High-Resolution Reference Image Assisted Volumetric Super-Resolution of Cardiac Diffusion Weighted Imaging
This addresses the need for better microstructural imaging in cardiac disease research, though it appears incremental as it builds on existing super-resolution methods with an additional input.
The study tackled the problem of low-resolution diffusion weighted imaging (DWI) in cardiac MRI by proposing a deep-learning framework that uses a high-resolution reference image to achieve 4x volumetric super-resolution, resulting in improved image quality and demonstrated generalizability to unseen b-values.

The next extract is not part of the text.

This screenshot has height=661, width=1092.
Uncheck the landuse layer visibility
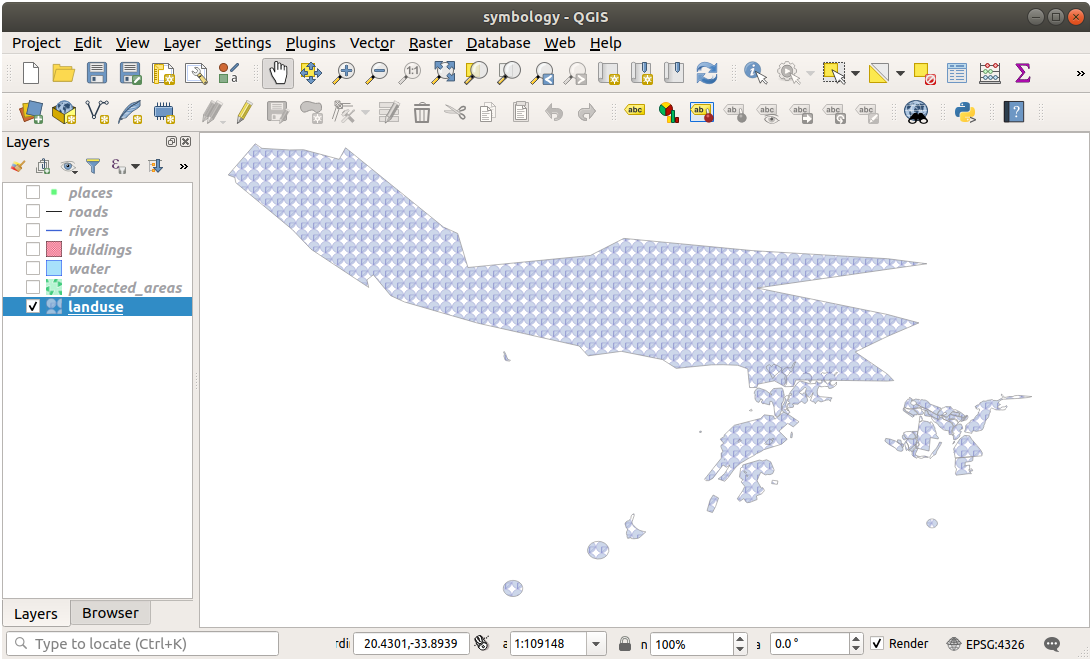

Diffusion Tensor Cardiac Magnetic Resonance (DT-CMR) is the only in vivo method to non-invasively examine the microstructure of the human heart. Current research in DT-CMR aims to improve the understanding of how the cardiac microstructure relates to the macroscopic function of the healthy heart as well as how microstructural dysfunction contributes to disease. To get the final DT-CMR metrics, we need to acquire diffusion weighted images of at least 6 directions. However, due to DWI's low signal-to-noise ratio, the standard voxel size is quite big on the scale for microstructures. In this study, we explored the potential of deep-learning-based methods in improving the image quality volumetrically (x4 in all dimensions). This study proposed a novel framework to enable volumetric super-resolution, with an additional model input of high-resolution b0 DWI. We demonstrated that the additional input could offer higher super-resolved image quality. Going beyond, the model is also able to super-resolve DWIs of unseen b-values, proving the model framework's generalizability for cardiac DWI superresolution. In conclusion, we would then recommend giving the model a high-resolution reference image as an additional input to the low-resolution image for training and inference to guide all super-resolution frameworks for parametric imaging where a reference image is available.